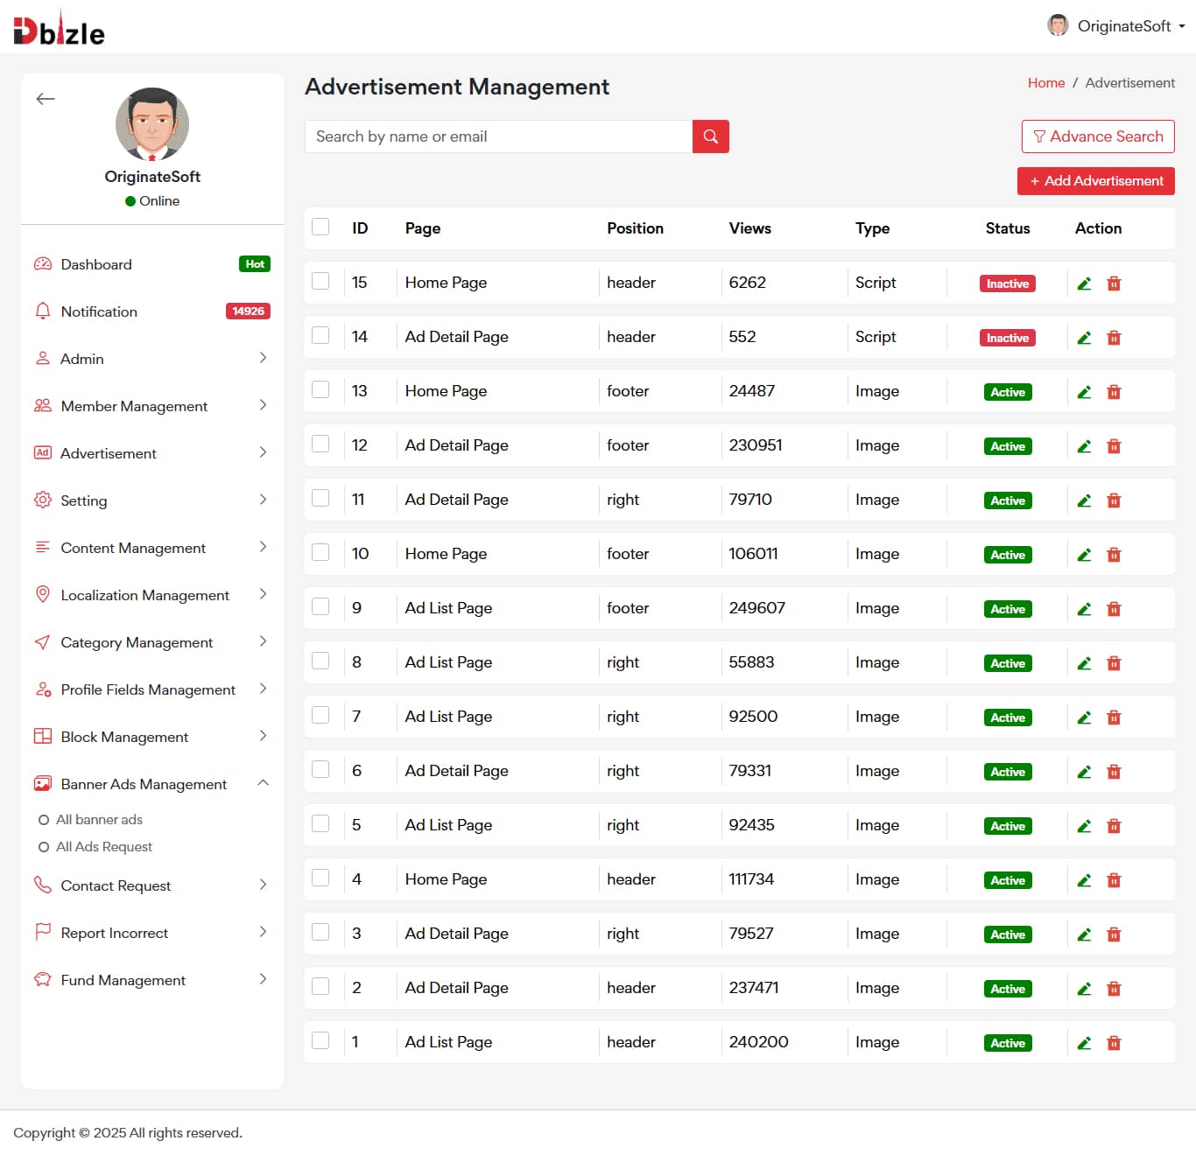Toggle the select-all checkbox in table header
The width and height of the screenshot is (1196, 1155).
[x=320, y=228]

--

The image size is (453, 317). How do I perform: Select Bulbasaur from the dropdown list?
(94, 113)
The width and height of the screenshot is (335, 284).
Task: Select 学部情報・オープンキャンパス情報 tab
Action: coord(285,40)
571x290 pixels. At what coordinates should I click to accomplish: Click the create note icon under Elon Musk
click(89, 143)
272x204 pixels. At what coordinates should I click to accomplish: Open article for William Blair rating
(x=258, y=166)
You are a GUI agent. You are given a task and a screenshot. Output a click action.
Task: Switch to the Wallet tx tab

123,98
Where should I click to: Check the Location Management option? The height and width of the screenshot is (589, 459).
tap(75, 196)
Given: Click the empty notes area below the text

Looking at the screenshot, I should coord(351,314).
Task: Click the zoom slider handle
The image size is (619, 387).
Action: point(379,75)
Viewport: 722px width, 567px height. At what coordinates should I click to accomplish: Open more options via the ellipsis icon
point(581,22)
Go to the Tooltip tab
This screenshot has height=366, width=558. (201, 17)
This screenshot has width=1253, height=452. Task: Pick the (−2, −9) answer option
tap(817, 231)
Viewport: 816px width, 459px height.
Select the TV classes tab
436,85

==

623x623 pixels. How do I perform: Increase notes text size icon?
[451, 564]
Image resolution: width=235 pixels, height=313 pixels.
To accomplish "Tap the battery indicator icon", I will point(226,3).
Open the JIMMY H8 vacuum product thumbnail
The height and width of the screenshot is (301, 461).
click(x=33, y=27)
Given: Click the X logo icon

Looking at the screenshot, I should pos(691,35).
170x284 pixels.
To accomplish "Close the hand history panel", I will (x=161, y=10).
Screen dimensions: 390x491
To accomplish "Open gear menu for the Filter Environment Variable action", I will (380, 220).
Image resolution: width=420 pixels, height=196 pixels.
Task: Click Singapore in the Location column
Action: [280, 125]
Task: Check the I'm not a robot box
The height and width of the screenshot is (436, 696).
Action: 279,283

Exercise requirements. Please reproduce exactly the lines in the listing above from the one containing "The height and width of the screenshot is (301, 461)." through the one containing "Screen dimensions: 390x491", both included, and nothing more.

Answer space.
The height and width of the screenshot is (301, 461).
click(x=33, y=27)
Given: Click the X logo icon

Looking at the screenshot, I should pos(691,35).
170x284 pixels.
To accomplish "Close the hand history panel", I will (x=161, y=10).
Screen dimensions: 390x491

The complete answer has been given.